RECORD EXTRACTS:

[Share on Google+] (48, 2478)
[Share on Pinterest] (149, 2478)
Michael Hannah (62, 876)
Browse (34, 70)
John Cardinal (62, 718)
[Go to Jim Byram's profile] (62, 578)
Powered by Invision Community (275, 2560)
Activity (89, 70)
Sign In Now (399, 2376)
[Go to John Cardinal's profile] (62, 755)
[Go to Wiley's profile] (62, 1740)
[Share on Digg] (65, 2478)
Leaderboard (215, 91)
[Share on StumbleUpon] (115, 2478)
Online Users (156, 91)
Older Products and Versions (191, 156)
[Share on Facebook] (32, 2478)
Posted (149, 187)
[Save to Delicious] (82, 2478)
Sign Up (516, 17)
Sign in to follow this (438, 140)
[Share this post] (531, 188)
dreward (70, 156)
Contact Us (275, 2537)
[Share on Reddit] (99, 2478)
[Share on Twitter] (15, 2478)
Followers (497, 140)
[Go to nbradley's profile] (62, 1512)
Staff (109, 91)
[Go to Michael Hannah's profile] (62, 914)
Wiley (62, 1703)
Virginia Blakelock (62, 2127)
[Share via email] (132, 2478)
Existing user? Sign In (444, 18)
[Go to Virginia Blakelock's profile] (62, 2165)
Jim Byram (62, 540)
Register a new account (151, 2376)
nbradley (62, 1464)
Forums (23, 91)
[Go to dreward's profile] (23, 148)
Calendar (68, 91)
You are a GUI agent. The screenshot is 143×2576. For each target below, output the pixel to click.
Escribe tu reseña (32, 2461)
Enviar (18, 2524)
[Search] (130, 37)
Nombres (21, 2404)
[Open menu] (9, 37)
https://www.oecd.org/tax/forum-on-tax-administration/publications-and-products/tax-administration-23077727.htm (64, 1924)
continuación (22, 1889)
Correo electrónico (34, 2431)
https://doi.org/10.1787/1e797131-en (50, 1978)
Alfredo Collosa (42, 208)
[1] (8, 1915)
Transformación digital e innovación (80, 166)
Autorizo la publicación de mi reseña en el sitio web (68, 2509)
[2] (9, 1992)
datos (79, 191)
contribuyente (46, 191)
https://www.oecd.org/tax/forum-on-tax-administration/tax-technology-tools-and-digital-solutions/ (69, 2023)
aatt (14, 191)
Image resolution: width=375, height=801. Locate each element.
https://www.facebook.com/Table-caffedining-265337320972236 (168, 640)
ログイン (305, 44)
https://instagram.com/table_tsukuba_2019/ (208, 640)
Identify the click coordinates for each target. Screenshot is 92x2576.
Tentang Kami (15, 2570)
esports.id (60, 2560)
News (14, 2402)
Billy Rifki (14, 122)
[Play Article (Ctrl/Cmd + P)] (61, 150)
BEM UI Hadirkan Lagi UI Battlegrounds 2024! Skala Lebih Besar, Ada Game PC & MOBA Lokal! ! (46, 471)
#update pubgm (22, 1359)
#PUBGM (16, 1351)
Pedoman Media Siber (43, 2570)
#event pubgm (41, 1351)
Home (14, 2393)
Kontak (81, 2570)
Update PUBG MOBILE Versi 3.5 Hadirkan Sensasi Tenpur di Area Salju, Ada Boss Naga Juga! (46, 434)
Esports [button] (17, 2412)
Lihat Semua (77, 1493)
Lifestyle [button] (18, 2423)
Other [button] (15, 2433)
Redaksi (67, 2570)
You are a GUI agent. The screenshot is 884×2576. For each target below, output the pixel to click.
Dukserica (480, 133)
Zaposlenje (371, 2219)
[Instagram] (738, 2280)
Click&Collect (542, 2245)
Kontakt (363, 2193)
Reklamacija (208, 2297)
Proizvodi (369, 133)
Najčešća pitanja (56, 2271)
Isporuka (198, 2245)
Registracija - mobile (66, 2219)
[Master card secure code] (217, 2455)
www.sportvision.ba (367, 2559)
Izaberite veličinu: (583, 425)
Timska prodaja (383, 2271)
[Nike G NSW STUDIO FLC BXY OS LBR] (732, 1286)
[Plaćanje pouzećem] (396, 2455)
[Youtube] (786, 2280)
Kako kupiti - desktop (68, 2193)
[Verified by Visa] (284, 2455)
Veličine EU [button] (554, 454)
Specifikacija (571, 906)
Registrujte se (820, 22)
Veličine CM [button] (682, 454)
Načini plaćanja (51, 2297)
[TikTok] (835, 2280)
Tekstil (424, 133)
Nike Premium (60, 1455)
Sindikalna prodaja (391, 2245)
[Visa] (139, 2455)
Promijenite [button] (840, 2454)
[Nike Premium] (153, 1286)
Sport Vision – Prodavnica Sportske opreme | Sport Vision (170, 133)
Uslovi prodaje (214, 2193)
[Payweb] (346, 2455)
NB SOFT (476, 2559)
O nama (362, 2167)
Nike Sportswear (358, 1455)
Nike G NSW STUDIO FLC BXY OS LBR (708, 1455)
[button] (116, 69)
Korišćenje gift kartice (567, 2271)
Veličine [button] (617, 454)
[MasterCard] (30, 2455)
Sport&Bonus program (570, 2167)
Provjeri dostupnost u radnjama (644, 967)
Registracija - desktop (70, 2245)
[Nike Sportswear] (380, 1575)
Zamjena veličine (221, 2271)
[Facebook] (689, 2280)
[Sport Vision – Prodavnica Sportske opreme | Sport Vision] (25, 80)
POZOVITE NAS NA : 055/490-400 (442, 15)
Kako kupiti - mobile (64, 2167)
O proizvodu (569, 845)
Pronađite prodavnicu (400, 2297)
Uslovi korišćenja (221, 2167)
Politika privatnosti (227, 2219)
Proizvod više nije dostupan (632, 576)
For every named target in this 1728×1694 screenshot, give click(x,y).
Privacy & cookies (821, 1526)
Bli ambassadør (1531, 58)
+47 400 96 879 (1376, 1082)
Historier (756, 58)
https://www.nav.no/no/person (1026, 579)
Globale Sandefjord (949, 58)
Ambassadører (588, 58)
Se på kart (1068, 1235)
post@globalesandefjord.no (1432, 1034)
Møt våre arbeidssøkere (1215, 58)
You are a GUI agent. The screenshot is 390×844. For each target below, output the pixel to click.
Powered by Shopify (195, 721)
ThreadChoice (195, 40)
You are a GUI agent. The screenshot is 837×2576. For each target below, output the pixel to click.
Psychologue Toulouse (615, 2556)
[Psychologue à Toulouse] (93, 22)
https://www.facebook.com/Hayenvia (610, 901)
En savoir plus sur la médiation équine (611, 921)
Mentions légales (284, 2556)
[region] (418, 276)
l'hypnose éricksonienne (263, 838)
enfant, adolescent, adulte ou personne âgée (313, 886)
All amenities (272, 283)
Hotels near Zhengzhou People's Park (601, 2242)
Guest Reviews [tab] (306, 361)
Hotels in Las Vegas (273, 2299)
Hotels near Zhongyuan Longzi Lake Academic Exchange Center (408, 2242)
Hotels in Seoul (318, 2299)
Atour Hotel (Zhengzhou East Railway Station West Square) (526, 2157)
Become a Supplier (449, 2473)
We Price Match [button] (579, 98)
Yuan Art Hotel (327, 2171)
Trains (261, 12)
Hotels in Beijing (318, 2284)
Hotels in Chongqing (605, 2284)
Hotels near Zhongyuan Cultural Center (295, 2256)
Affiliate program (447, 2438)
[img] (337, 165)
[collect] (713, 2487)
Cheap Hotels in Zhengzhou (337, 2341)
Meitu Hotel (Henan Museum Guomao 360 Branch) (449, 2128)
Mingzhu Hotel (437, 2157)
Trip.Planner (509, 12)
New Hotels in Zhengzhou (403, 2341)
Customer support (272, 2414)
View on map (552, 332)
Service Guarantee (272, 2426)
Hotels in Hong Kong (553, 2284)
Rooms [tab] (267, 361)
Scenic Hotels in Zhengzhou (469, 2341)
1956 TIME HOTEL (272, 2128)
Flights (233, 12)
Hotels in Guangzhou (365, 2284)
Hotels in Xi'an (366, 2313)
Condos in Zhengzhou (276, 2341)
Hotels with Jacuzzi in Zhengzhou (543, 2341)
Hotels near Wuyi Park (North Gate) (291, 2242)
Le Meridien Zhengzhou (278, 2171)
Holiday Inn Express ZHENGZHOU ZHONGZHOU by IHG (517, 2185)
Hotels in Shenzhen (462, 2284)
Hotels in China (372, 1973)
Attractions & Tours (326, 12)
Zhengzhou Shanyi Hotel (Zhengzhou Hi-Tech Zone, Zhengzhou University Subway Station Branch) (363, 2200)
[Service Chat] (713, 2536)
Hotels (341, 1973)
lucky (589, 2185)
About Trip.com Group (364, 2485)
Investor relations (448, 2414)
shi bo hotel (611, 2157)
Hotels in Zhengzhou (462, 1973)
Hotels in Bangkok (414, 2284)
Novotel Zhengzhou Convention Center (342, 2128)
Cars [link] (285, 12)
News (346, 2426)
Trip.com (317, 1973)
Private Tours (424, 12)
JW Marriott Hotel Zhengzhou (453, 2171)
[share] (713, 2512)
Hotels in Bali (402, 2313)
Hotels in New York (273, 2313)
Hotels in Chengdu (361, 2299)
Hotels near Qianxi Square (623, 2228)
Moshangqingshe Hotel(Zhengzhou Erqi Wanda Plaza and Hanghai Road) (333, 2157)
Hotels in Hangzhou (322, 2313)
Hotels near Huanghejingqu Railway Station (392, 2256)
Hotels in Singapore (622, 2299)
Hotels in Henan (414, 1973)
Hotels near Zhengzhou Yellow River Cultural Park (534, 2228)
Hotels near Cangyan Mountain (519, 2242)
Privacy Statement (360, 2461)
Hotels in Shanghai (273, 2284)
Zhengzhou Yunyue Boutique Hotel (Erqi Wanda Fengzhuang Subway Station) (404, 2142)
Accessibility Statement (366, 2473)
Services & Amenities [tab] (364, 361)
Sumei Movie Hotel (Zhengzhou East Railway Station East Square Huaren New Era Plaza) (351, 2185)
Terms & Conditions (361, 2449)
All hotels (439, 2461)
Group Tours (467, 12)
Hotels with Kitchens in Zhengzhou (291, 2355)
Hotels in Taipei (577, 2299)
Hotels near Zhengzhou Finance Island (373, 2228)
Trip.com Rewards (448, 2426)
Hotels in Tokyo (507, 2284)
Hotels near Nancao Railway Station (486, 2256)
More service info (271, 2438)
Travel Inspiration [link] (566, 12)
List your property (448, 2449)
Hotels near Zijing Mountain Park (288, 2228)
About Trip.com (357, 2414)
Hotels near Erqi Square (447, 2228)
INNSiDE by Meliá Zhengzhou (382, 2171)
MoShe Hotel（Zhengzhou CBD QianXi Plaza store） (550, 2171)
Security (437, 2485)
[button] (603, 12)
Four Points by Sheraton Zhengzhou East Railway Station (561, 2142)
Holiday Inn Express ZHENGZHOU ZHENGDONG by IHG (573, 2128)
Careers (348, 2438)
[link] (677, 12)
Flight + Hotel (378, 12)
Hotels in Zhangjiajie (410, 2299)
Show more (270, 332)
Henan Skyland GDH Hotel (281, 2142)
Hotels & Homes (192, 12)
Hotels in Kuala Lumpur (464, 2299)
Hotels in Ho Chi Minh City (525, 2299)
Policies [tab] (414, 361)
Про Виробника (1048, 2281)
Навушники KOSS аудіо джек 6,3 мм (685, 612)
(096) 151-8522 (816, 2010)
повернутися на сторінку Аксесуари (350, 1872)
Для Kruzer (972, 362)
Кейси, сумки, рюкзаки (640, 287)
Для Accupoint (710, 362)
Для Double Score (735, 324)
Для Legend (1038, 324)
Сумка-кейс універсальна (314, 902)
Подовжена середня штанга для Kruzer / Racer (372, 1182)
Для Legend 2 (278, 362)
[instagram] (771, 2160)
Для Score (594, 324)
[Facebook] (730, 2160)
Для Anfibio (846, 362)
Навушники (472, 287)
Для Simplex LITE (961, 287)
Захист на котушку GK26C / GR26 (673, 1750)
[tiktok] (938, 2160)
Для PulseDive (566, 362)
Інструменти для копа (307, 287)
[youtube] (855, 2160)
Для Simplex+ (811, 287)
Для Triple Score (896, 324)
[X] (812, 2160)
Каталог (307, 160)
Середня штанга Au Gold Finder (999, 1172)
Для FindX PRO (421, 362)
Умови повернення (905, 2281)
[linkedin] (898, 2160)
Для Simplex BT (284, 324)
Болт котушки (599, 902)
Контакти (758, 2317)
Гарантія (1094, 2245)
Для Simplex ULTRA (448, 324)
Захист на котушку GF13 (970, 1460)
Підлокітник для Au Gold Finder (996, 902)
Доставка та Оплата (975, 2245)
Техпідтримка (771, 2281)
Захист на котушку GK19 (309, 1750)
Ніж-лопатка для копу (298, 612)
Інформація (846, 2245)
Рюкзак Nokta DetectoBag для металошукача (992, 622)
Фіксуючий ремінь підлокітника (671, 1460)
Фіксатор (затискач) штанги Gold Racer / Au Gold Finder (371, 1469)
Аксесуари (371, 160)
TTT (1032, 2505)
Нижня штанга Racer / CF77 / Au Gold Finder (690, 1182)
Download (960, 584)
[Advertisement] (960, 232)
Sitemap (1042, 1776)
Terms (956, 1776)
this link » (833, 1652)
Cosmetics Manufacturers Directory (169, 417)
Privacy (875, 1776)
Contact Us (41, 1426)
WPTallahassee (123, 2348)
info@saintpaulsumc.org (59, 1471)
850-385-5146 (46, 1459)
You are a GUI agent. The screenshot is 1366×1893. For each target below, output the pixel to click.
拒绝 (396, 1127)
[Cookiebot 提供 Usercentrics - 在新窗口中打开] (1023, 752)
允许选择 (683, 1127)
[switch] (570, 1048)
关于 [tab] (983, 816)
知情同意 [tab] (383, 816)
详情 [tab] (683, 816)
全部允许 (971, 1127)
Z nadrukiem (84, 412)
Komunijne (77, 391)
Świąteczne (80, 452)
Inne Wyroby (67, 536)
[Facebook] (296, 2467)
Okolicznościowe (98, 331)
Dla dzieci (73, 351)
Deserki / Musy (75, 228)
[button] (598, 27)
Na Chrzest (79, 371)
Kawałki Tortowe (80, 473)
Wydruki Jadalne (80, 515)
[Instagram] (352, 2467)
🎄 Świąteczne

ASSIGNMENT:
Your task is to reproduce the entries exactly, starting at the first line and ending with the line containing "[Open menu] (9, 37)".

EXPECTED OUTPUT:
[Share on Google+] (48, 2478)
[Share on Pinterest] (149, 2478)
Michael Hannah (62, 876)
Browse (34, 70)
John Cardinal (62, 718)
[Go to Jim Byram's profile] (62, 578)
Powered by Invision Community (275, 2560)
Activity (89, 70)
Sign In Now (399, 2376)
[Go to John Cardinal's profile] (62, 755)
[Go to Wiley's profile] (62, 1740)
[Share on Digg] (65, 2478)
Leaderboard (215, 91)
[Share on StumbleUpon] (115, 2478)
Online Users (156, 91)
Older Products and Versions (191, 156)
[Share on Facebook] (32, 2478)
Posted (149, 187)
[Save to Delicious] (82, 2478)
Sign Up (516, 17)
Sign in to follow this (438, 140)
[Share this post] (531, 188)
dreward (70, 156)
Contact Us (275, 2537)
[Share on Reddit] (99, 2478)
[Share on Twitter] (15, 2478)
Followers (497, 140)
[Go to nbradley's profile] (62, 1512)
Staff (109, 91)
[Go to Michael Hannah's profile] (62, 914)
Wiley (62, 1703)
Virginia Blakelock (62, 2127)
[Share via email] (132, 2478)
Existing user? Sign In (444, 18)
[Go to Virginia Blakelock's profile] (62, 2165)
Jim Byram (62, 540)
Register a new account (151, 2376)
nbradley (62, 1464)
Forums (23, 91)
[Go to dreward's profile] (23, 148)
Calendar (68, 91)
You are a GUI agent. The screenshot is 143×2576. For each target below, output the pixel to click.
Escribe tu reseña (32, 2461)
Enviar (18, 2524)
[Search] (130, 37)
Nombres (21, 2404)
[Open menu] (9, 37)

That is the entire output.